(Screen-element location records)
* * *

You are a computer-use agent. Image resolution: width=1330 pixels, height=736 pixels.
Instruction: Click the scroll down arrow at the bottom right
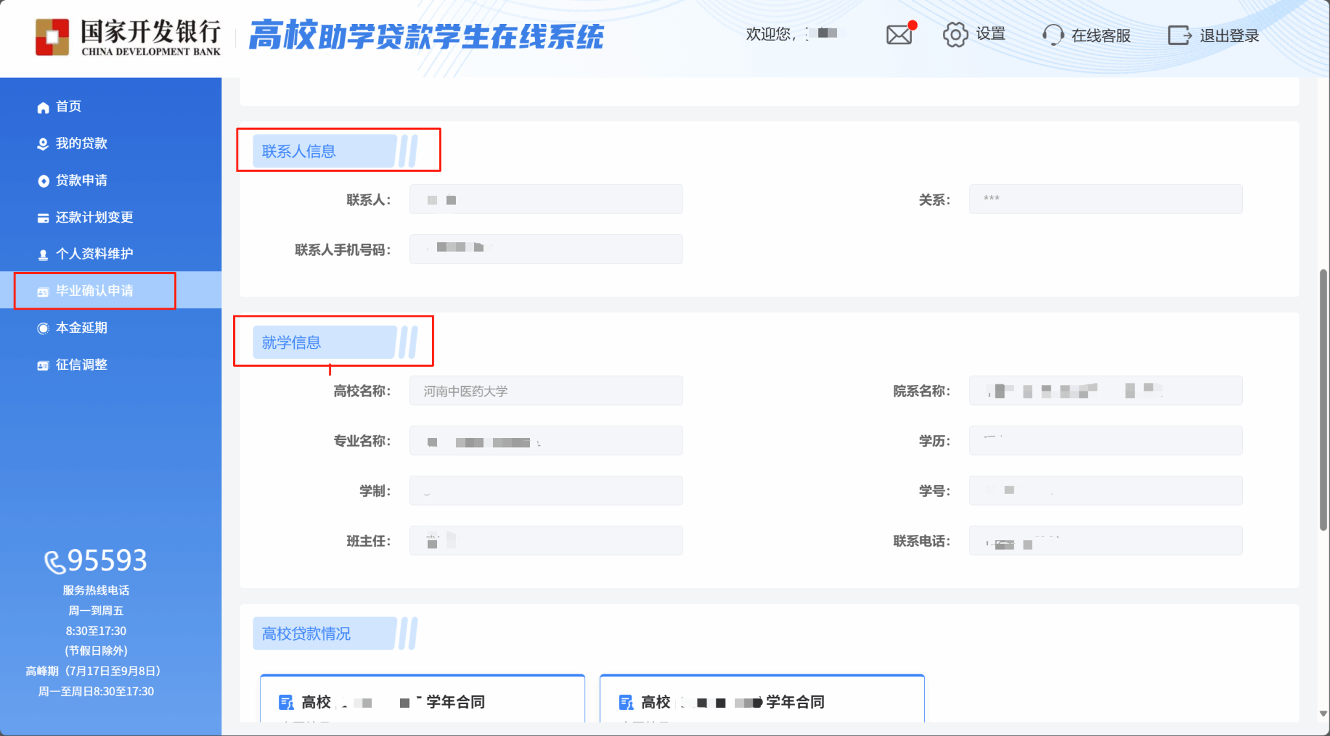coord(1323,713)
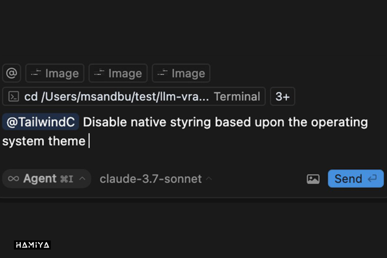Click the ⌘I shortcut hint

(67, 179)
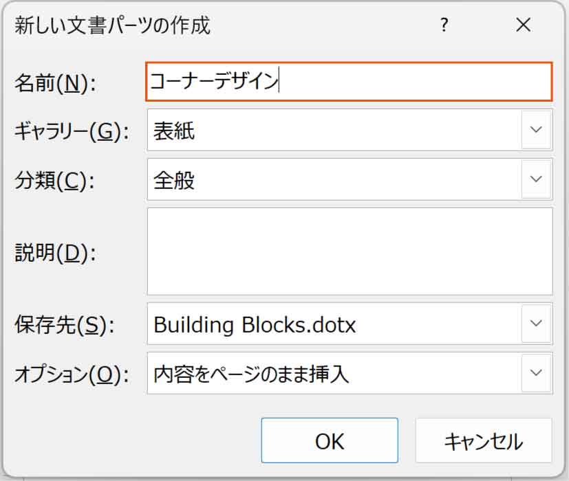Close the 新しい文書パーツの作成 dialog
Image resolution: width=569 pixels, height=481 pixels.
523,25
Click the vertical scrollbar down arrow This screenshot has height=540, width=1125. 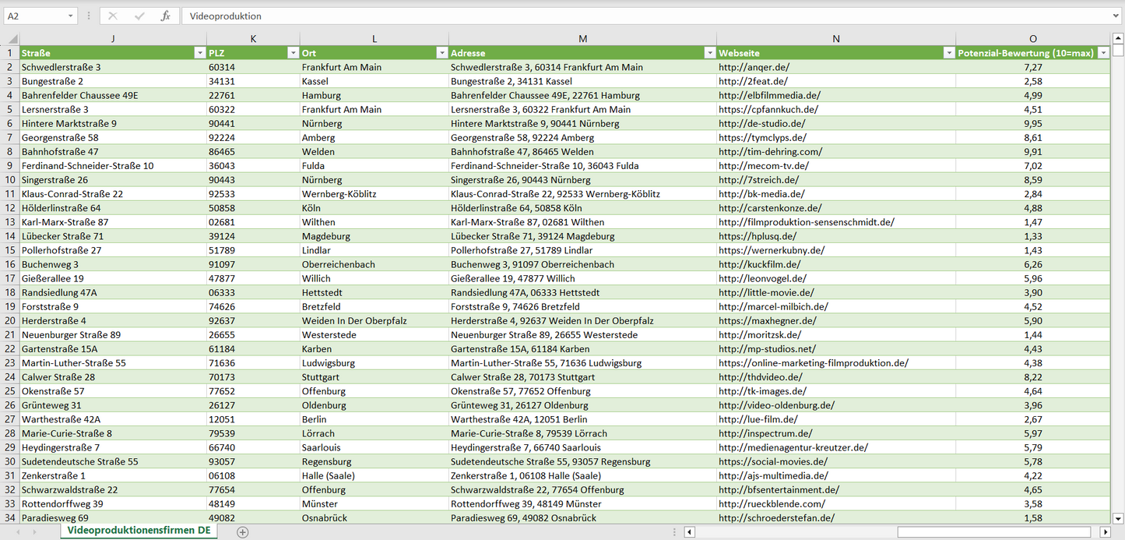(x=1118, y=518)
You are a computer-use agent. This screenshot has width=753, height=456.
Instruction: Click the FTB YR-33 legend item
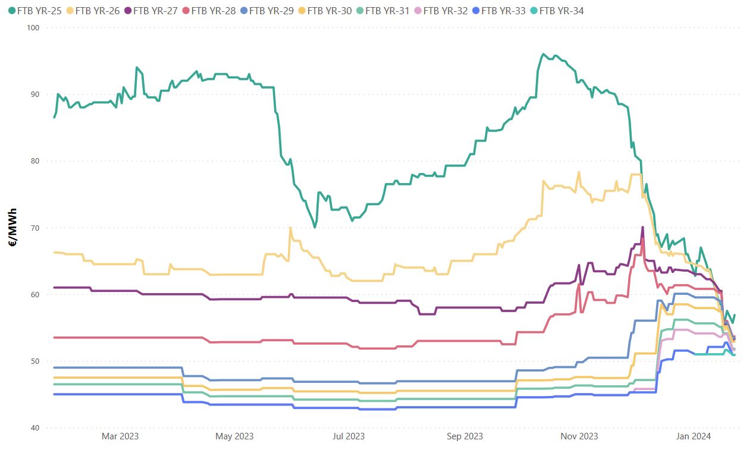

* * *

▶ **Task objective**
In how many lines of the entries above does the string "Image" appear, with case taken into account? Give only the number.

▶ **Result**
2